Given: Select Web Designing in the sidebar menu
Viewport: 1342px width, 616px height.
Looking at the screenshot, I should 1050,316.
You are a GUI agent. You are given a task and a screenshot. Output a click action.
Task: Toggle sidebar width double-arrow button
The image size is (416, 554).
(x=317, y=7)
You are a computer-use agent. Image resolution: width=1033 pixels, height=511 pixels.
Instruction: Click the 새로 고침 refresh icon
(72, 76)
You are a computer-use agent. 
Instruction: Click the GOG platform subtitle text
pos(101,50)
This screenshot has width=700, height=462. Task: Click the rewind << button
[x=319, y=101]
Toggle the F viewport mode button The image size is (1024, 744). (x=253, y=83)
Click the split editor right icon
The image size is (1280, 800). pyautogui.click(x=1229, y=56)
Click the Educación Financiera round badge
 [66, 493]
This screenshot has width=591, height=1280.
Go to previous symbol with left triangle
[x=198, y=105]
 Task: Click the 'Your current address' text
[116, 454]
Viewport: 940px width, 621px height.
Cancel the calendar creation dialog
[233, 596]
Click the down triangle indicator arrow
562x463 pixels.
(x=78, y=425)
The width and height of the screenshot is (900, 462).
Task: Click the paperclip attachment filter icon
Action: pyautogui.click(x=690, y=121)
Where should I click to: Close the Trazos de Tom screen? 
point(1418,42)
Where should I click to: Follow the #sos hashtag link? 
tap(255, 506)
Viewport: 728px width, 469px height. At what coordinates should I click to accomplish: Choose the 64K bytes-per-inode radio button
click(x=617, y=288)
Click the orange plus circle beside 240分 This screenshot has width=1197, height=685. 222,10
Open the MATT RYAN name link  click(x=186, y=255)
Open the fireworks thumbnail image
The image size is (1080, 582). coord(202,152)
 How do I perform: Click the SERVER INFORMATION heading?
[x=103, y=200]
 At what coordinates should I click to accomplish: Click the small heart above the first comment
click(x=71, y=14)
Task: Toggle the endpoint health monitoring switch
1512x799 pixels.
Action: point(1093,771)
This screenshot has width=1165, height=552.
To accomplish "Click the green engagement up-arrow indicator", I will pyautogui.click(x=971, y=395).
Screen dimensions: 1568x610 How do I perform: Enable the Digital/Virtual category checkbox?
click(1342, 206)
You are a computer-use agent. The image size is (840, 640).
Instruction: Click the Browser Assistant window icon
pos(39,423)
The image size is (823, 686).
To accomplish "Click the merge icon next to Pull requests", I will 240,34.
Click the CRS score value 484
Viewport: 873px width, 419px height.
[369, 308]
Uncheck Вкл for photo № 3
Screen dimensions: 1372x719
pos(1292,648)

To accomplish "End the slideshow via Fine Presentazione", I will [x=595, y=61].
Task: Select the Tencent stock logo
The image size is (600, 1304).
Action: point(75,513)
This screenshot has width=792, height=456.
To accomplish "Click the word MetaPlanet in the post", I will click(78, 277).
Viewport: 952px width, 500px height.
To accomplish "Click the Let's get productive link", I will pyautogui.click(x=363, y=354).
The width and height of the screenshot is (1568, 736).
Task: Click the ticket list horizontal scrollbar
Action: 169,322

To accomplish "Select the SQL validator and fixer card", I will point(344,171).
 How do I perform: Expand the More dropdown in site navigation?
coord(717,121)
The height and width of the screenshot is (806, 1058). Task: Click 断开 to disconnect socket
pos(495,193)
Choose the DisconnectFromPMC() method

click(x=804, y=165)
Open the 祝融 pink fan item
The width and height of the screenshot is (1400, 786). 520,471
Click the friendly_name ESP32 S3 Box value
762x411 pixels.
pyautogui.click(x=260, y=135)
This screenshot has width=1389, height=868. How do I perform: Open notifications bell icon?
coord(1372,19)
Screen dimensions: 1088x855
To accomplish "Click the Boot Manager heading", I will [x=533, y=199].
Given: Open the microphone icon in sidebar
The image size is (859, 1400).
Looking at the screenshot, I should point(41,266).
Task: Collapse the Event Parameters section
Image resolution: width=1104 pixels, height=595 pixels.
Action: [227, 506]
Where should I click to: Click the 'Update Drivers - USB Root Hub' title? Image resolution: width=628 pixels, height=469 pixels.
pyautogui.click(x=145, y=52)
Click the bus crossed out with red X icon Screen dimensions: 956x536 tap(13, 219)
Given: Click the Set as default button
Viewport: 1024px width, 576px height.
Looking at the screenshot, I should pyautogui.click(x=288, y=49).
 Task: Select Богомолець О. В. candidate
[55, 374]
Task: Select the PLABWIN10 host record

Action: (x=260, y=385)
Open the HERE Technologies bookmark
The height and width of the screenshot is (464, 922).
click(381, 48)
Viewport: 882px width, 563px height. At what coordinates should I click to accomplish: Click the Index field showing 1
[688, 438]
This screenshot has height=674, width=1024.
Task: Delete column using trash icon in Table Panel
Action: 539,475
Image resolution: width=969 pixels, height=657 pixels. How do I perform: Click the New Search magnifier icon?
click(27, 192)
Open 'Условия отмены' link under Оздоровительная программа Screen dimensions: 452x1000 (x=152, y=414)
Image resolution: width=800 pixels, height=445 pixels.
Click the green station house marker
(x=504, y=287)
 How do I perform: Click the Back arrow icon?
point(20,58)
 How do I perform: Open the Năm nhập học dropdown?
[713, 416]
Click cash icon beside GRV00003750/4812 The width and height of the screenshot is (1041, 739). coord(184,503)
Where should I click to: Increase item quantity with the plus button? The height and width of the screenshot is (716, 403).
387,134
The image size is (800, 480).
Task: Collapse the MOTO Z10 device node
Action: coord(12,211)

## Exercise
Give all of the material again, exactly.

## Result of the task
Given: Select Web Designing in the sidebar menu
Viewport: 1342px width, 616px height.
Looking at the screenshot, I should 1050,316.
You are a GUI agent. You are given a task and a screenshot. Output a click action.
Task: Toggle sidebar width double-arrow button
The image size is (416, 554).
(x=317, y=7)
You are a computer-use agent. Image resolution: width=1033 pixels, height=511 pixels.
Instruction: Click the 새로 고침 refresh icon
(72, 76)
You are a computer-use agent. 
Instruction: Click the GOG platform subtitle text
pos(101,50)
This screenshot has width=700, height=462. Task: Click the rewind << button
[x=319, y=101]
Toggle the F viewport mode button The image size is (1024, 744). (x=253, y=83)
Click the split editor right icon
The image size is (1280, 800). pyautogui.click(x=1229, y=56)
Click the Educación Financiera round badge
 [66, 493]
This screenshot has width=591, height=1280.
Go to previous symbol with left triangle
[x=198, y=105]
 Task: Click the 'Your current address' text
[116, 454]
Viewport: 940px width, 621px height.
Cancel the calendar creation dialog
[233, 596]
Click the down triangle indicator arrow
562x463 pixels.
(x=78, y=425)
The width and height of the screenshot is (900, 462).
Task: Click the paperclip attachment filter icon
Action: pyautogui.click(x=690, y=121)
Where should I click to: Close the Trazos de Tom screen? 
point(1418,42)
Where should I click to: Follow the #sos hashtag link? 
tap(255, 506)
Viewport: 728px width, 469px height. At what coordinates should I click to accomplish: Choose the 64K bytes-per-inode radio button
click(x=617, y=288)
Click the orange plus circle beside 240分 This screenshot has width=1197, height=685. 222,10
Open the MATT RYAN name link  click(x=186, y=255)
Open the fireworks thumbnail image
The image size is (1080, 582). coord(202,152)
 How do I perform: Click the SERVER INFORMATION heading?
[x=103, y=200]
 At what coordinates should I click to accomplish: Click the small heart above the first comment
click(x=71, y=14)
Task: Toggle the endpoint health monitoring switch
1512x799 pixels.
Action: point(1093,771)
This screenshot has width=1165, height=552.
To accomplish "Click the green engagement up-arrow indicator", I will pyautogui.click(x=971, y=395).
Screen dimensions: 1568x610 How do I perform: Enable the Digital/Virtual category checkbox?
click(1342, 206)
You are a computer-use agent. The image size is (840, 640).
Instruction: Click the Browser Assistant window icon
pos(39,423)
The image size is (823, 686).
To accomplish "Click the merge icon next to Pull requests", I will 240,34.
Click the CRS score value 484
Viewport: 873px width, 419px height.
[369, 308]
Uncheck Вкл for photo № 3
Screen dimensions: 1372x719
pos(1292,648)

To accomplish "End the slideshow via Fine Presentazione", I will [x=595, y=61].
Task: Select the Tencent stock logo
The image size is (600, 1304).
Action: point(75,513)
This screenshot has width=792, height=456.
To accomplish "Click the word MetaPlanet in the post", I will click(78, 277).
Viewport: 952px width, 500px height.
To accomplish "Click the Let's get productive link", I will pyautogui.click(x=363, y=354).
The width and height of the screenshot is (1568, 736).
Task: Click the ticket list horizontal scrollbar
Action: 169,322

To accomplish "Select the SQL validator and fixer card", I will point(344,171).
 How do I perform: Expand the More dropdown in site navigation?
coord(717,121)
The height and width of the screenshot is (806, 1058). Task: Click 断开 to disconnect socket
pos(495,193)
Choose the DisconnectFromPMC() method

click(x=804, y=165)
Open the 祝融 pink fan item
The width and height of the screenshot is (1400, 786). 520,471
Click the friendly_name ESP32 S3 Box value
762x411 pixels.
pyautogui.click(x=260, y=135)
This screenshot has width=1389, height=868. How do I perform: Open notifications bell icon?
coord(1372,19)
Screen dimensions: 1088x855
To accomplish "Click the Boot Manager heading", I will [x=533, y=199].
Given: Open the microphone icon in sidebar
The image size is (859, 1400).
Looking at the screenshot, I should point(41,266).
Task: Collapse the Event Parameters section
Image resolution: width=1104 pixels, height=595 pixels.
Action: [227, 506]
Where should I click to: Click the 'Update Drivers - USB Root Hub' title? Image resolution: width=628 pixels, height=469 pixels.
pyautogui.click(x=145, y=52)
Click the bus crossed out with red X icon Screen dimensions: 956x536 tap(13, 219)
Given: Click the Set as default button
Viewport: 1024px width, 576px height.
Looking at the screenshot, I should pyautogui.click(x=288, y=49).
 Task: Select Богомолець О. В. candidate
[55, 374]
Task: Select the PLABWIN10 host record

Action: (x=260, y=385)
Open the HERE Technologies bookmark
The height and width of the screenshot is (464, 922).
click(381, 48)
Viewport: 882px width, 563px height. At what coordinates should I click to accomplish: Click the Index field showing 1
[688, 438]
This screenshot has height=674, width=1024.
Task: Delete column using trash icon in Table Panel
Action: 539,475
Image resolution: width=969 pixels, height=657 pixels. How do I perform: Click the New Search magnifier icon?
click(27, 192)
Open 'Условия отмены' link under Оздоровительная программа Screen dimensions: 452x1000 (x=152, y=414)
Image resolution: width=800 pixels, height=445 pixels.
Click the green station house marker
(x=504, y=287)
 How do I perform: Click the Back arrow icon?
point(20,58)
 How do I perform: Open the Năm nhập học dropdown?
[713, 416]
Click cash icon beside GRV00003750/4812 The width and height of the screenshot is (1041, 739). coord(184,503)
Where should I click to: Increase item quantity with the plus button? The height and width of the screenshot is (716, 403).
387,134
The image size is (800, 480).
Task: Collapse the MOTO Z10 device node
Action: coord(12,211)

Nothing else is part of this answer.